WHAT IS EXPECTED
Report each line of the records below that uses the word "green".

INFORMATION
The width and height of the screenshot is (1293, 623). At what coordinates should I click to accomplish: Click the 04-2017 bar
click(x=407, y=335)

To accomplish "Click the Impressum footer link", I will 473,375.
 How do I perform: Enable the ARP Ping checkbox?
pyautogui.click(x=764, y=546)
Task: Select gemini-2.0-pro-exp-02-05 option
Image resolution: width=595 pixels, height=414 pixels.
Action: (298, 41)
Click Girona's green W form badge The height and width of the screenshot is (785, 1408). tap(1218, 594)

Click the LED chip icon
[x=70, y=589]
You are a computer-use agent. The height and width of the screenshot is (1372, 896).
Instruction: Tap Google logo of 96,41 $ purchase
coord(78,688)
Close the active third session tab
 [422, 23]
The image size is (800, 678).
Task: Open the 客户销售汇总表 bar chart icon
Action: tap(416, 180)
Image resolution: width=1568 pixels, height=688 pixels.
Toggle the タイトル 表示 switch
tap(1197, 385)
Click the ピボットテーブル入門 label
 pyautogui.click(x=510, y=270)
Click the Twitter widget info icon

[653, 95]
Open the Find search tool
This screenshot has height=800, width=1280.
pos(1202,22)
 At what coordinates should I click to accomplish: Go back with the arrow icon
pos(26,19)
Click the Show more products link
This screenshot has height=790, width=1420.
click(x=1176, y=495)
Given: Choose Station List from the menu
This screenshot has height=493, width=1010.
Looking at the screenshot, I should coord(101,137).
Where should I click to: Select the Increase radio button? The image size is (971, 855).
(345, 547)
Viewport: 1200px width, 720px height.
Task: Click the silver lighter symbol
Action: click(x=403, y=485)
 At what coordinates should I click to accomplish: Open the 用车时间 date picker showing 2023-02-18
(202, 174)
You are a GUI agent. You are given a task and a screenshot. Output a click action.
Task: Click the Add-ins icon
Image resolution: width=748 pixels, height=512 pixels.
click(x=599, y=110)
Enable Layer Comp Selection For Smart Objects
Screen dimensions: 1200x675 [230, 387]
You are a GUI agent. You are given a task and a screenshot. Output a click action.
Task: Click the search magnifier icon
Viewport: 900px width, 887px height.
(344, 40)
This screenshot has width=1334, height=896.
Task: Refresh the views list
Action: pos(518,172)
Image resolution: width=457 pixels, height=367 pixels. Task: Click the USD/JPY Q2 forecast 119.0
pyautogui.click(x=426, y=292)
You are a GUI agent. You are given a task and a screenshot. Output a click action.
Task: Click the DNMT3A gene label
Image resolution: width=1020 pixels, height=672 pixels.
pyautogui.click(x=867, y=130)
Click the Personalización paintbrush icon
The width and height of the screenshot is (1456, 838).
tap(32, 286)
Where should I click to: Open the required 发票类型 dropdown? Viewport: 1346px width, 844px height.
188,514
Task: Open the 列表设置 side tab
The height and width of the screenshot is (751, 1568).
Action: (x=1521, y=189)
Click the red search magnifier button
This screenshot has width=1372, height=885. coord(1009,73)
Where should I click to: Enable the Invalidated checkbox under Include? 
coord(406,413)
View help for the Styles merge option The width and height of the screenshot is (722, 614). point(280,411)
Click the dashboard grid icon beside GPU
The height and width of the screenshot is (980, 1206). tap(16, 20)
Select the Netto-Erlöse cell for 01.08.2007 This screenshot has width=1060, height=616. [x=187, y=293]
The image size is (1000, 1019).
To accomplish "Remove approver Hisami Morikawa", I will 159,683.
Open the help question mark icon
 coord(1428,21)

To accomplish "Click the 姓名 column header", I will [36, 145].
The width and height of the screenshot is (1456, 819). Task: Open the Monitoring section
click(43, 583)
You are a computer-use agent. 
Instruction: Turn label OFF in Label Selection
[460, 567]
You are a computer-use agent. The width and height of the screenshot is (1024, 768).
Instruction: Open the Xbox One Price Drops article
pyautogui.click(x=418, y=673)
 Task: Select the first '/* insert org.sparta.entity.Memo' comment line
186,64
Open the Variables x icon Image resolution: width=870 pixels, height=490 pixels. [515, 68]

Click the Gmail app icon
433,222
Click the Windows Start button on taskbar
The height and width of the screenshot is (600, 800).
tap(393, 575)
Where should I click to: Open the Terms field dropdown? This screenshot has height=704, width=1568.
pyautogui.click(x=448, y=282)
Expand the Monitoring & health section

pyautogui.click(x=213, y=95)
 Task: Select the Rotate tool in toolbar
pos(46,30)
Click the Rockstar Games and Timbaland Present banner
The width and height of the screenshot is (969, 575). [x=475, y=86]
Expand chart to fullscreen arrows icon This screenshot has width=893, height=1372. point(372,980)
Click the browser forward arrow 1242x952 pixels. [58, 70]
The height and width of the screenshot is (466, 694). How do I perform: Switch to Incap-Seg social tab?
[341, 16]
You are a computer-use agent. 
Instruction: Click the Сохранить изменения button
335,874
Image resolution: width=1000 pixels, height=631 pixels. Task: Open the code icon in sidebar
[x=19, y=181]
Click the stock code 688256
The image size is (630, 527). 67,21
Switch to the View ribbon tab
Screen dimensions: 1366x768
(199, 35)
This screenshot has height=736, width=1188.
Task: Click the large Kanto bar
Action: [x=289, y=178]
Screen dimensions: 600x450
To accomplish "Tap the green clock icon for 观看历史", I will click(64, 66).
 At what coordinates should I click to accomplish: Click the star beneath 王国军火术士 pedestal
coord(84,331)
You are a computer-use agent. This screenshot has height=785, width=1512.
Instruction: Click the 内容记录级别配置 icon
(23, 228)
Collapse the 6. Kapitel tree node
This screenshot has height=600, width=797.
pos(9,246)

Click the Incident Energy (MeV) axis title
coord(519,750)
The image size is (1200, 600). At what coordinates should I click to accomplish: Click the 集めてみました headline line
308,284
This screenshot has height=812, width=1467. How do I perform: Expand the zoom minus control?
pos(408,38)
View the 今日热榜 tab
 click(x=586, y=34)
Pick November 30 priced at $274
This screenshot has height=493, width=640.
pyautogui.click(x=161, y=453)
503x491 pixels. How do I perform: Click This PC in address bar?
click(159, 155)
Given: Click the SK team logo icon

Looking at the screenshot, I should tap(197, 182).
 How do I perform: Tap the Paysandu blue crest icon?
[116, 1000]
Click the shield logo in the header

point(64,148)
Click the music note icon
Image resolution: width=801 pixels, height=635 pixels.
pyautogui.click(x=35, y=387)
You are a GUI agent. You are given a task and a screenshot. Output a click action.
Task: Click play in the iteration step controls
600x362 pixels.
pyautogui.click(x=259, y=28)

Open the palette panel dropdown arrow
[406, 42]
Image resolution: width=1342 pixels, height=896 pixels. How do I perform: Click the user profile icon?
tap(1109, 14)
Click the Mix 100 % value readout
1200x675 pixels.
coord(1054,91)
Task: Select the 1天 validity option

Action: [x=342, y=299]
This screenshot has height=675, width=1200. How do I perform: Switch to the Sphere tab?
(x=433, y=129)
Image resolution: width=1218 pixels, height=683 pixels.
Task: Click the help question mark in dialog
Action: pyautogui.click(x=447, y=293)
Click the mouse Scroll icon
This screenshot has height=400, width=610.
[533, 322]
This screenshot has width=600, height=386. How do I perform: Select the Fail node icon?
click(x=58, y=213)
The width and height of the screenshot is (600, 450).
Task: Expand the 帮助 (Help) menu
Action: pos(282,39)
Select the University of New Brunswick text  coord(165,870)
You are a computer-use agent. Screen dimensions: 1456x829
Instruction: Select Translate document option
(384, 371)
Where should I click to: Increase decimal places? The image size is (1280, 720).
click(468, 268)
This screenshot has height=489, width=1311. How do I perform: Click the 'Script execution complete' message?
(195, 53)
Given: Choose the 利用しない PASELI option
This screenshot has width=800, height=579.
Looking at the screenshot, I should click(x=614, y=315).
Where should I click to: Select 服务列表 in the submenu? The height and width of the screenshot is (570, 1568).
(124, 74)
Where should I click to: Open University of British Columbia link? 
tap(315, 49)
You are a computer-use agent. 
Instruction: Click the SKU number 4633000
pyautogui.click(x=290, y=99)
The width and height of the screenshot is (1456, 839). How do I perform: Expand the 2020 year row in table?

RESPONSE FOR THIS EXERCISE
Click Girona's green W form badge The height and width of the screenshot is (785, 1408). tap(1218, 594)
To accomplish "Tap the green clock icon for 观看历史", I will click(64, 66).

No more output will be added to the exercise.